Selected passage =>

------------------------

Oh my god it's almost exactly my problem (that I found quite original), I'm disappointed...

Label $16$ cells in the board by usual coordinate $(x,y)$ where $x,y\in \{ 1,2,3,4\}$. We denote number $\omega^{i+j}$ to the cell $(i,j)$ where $\omega =e^{\frac{i\pi }{3}}$. Initially, the sum of number on the board is equal to $k_1\omega +k_2\omega^2 +k_3$ where $(k_1,k_2,k_3)\in \{ (5,5,5),(4,6,5),(5,6,4)\}$. Note that, in each move, the sum of numbers on the board changes from $a_1\omega +a_2\omega^2 +a_3$ to $a_1'\omega +a_2'\omega_2+a_3'$ where $(a_1',a_2',a_3')\in \{ (a_1+1,a_2-1,a_3-1),(a_1-1,a_2+1,a_3-1),(a_1-1,a_2-1,a_3+1)\}$. This mean the parity of $|a_1-a_2|,|a_2-a_3|$ always be the same. If $(k_1,k_2,k_3)$, we get that the sum of number of the board can't be $\omega$ or $\omega^2$ or $1$ (since $|5-5|=0$). So, the blank cell can't have coordinate $(i,j)$ where $i+j\equiv 2\pmod{3}$. This leaves all $8$ border non-corner cells and other $2$ cells at the center. By symmetry, we can also eliminates two cells at the center, so we've $8$ border non-corner possible blank cells. The rest is to show that this is possible, which is fun and not hard.

I would recommend using variables other than $i,j$ to indicate indices where you also use $i=\sqrt{-1}$ later.

Dark lord, what's your motivation to consider such invariant ? It looks really weird to me.

------------------------

List of tasks =>
1 - In the forum thread about the board puzzle, how many possible blank cells remain once symmetry rules out the two center cells?
2 - In the forum thread about the board puzzle, update the part that opens with the words containing "I would recommend" and closes with "weird to me.", replacing "motivation" with "reasoning".
3 - Translate this sentence from the forum thread about the board puzzle into Spanish: "I would recommend using variables other than $i,j$ to indicate indices where you also use $i=\sqrt{-1}$ later."

------------------------

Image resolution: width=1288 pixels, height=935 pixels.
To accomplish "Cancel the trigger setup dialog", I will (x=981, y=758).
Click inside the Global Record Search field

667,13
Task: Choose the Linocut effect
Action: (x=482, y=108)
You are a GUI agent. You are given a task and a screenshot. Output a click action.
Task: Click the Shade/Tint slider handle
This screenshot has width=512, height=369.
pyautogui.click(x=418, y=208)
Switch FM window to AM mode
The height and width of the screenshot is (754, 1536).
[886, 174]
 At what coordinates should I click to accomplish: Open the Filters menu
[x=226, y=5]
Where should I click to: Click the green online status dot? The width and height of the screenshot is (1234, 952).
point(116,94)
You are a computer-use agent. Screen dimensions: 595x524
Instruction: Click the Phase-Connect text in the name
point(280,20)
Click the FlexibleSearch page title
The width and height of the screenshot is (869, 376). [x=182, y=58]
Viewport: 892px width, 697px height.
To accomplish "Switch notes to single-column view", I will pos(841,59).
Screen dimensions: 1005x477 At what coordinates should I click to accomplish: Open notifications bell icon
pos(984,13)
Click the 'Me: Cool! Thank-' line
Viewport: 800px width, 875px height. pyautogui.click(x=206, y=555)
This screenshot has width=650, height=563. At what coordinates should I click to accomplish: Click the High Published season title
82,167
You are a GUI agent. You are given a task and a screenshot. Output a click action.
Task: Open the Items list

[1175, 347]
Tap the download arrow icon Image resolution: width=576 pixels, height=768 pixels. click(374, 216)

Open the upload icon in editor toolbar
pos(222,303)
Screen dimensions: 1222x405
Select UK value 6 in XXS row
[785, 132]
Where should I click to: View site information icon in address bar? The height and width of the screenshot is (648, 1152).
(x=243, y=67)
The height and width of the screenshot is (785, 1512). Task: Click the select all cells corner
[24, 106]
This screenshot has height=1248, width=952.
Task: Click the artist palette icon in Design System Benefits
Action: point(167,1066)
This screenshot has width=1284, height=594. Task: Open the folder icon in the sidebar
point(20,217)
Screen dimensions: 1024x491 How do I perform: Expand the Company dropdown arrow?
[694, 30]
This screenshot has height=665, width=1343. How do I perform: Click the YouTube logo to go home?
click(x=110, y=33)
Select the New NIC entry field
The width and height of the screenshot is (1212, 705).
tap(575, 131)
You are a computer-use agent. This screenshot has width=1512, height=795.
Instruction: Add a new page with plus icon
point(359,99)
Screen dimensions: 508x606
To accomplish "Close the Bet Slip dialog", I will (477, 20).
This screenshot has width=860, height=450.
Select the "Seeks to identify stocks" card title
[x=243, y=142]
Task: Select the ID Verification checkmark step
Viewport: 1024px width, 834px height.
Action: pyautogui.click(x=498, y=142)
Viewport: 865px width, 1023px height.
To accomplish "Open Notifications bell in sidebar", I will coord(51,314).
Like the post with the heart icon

------------------------

Responses =>
1 - Eight border non-corner cells.

2 -
I would recommend using variables other than $i,j$ to indicate indices where you also use $i=\sqrt{-1}$ later.

Dark lord, what's your reasoning to consider such invariant ? It looks really weird to me.

3 - Recomendaría usar variables distintas de $i,j$ para indicar índices cuando también usas $i=\sqrt{-1}$ más adelante.